Biofunctionalized Electrospun PCL-PIBMD/SF Vascular Grafts with PEG and Cell-Adhesive Peptides for Endothelialization.

Abstract

Artificial small-caliber vascular grafts are still limited in clinical application because of thrombosis, restenosis, and occlusion. Herein, a small-caliber vascular graft (diameter 2mm) is fabricated from poly(ε-caprolactone)-b-poly(isobutyl-morpholine-2,5-dione) (PCL-PIBMD) and silk fibroin (SF) by electrospinning technology and then biofunctionalized with low-fouling poly(ethylene glycol) (PEG) and two cell-adhesive peptide sequences (CREDVW and CAGW) with the purpose of enhancing antithrombogenic activity and endothelialization. The successful grafting of PEG and peptide sequences is confirmed by X-ray photoelectron spectroscopy. The suitable surface wettability of the modified vascular graft is testified by water contact angle analysis. The surface hemocompatibility is verified by platelet adhesion assays and protein adsorption assays, and the results demonstrate that both platelet adhesion and protein adsorption on the biofunctionalized surface are significantly reduced.

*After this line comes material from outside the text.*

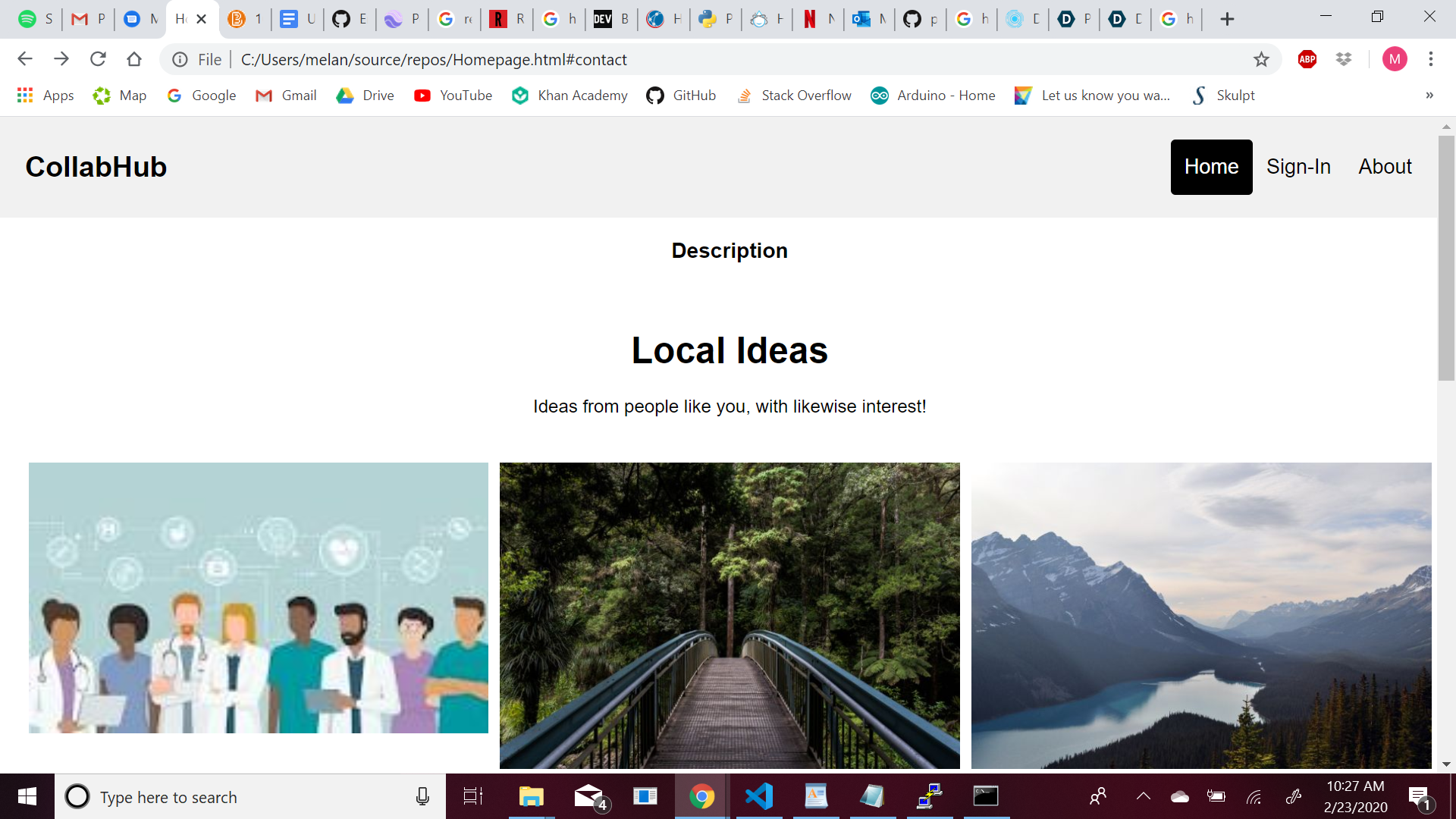
Task: Open the Sign-In navigation link
Action: (x=1298, y=167)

In vitro studies demonstrate that the biofunctionalized surface with suitable hydrophilicity and cell-adhesive peptides can selectively promote the adhesion, spreading, and proliferation of human umbilical vein endothelial cells. More importantly, compared with control groups, this biofunctionalized small-caliber vascular graft shows high long-term patency and endothelialization after 10 weeks of implantation. The biofunctionalization with PEG and two cell-adhesive peptide sequences is an effective method to improve the endothelialization and long-term performance of synthetic vascular grafts.